Introduction:
Oral and intravenous (IV) flecainide are recommended as first line therapy for pharmacological cardioversion of recent-onset atrial fibrillation (AF) in patients without known relevant structural heart disease. In the present open-label, dose-escalation study, the feasibility of using flecainide acetate inhalation solution (FlecIH) for acute conversion of recent-onset AF to sinus rhythm (SR) was evaluated.
Hypothesis:
We hypothesized that FlecIH quickly gives rise to plasma concentrations sufficient to rapidly restore SR in patients with recent-onset AF.
Methods:
Patients (n=95) with symptomatic AF (for ≤ 48 hours) were enrolled and self-administered FlecIH using a breath-actuated nebulizer (30 mg [n=10], 60 mg [n=20], 90 mg [n=21], 120 mg [n=17], and 120 mg in a formulation containing saccharin [n=27]).

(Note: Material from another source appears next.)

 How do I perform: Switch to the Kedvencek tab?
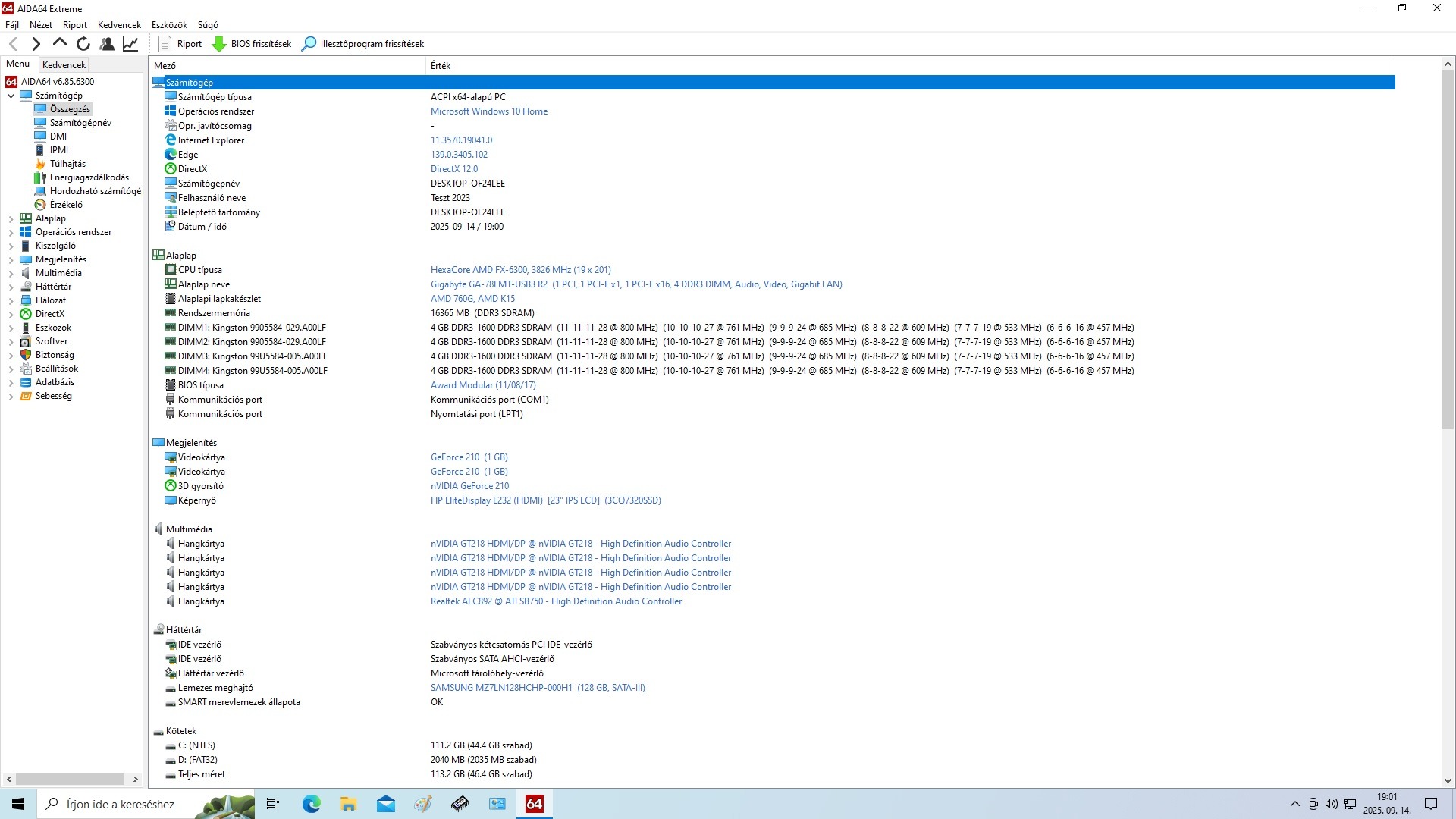coord(64,65)
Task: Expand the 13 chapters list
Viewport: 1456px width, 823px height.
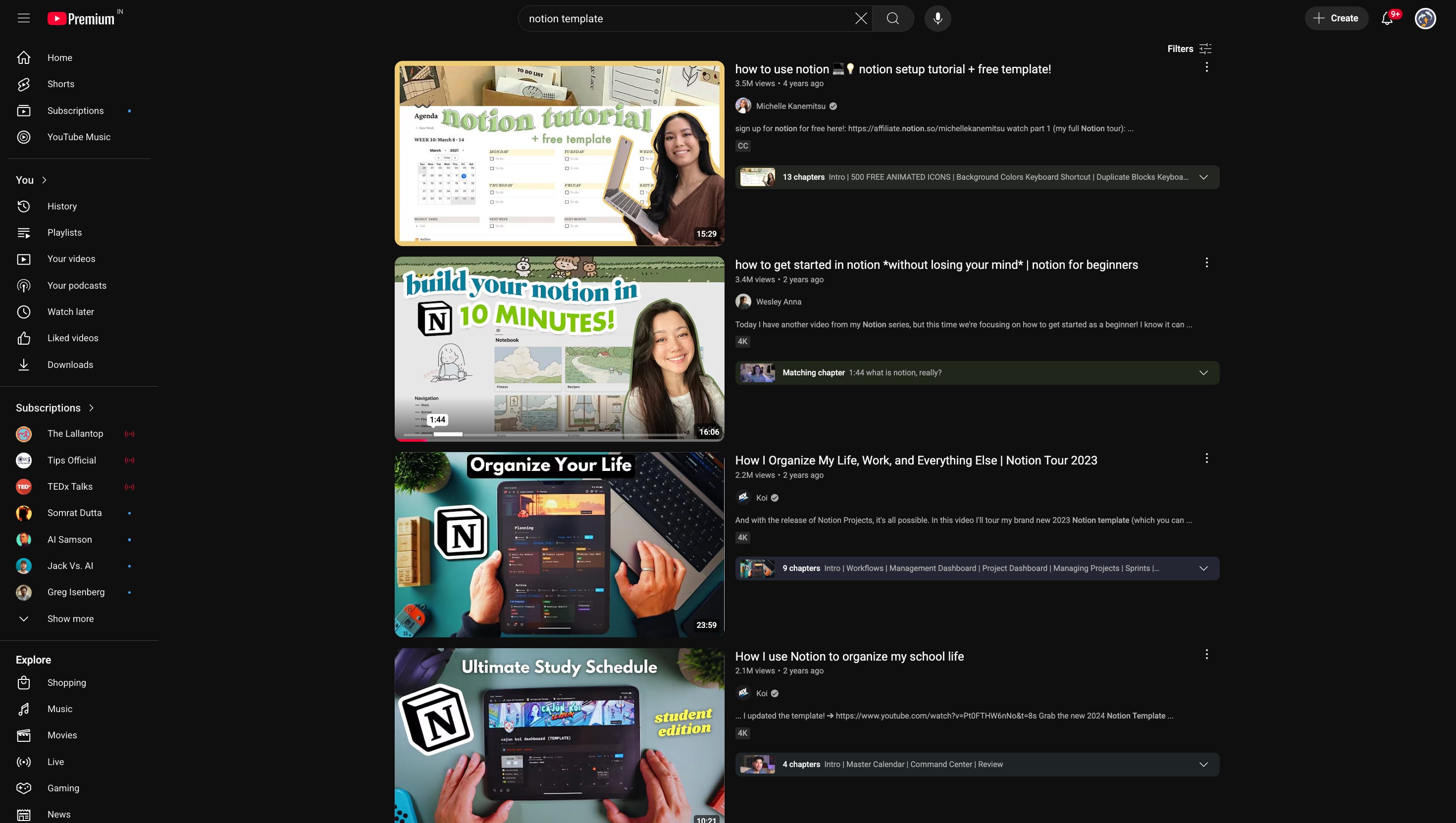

Blood samples were collected for flecainide plasma concentrations, electrocardiograms were obtained, cardiac rhythm with a 4-hour Holter and vital signs were monitored, and adverse events (AEs) were recorded. Patients who did not convert to SR were offered alternative treatment per the investigator’s discretion.
Results:
Conversion rates increased with dose and maximum plasma concentrations (C
max
) of flecainide. At the highest dose, 45% of patients converted to normal SR. Patients with C
max
> 300 ng/mL had a conversion rate of 53% whereas those with C
max
< 200 ng/mL had a conversion rate of 33%. The median time to conversion was 3.5 min after FlecIH administration. AEs were typically mild and transient. Commonly reported AEs associated with inhalation of flecainide included: cough, throat pain, and throat irritation; at the highest dose with the formulation containing saccharin, these AEs were reported for 37%, 11%, and 4% of patients, respectively. Cardiac AEs consistent with those observed with oral and IV flecainide and considered serious were uncommon and included 2 post-conversion pauses and 1 bradycardia, and 1 atrial flutter with 1:1 atrioventricular conduction; none required treatment and all resolved without sequelae.
Conclusions:
FlecIH was well tolerated. Inhalation of FlecIH at the 120 mg dose yielded therapeutic plasma levels and conversion rates within the range reported for oral and IV administration.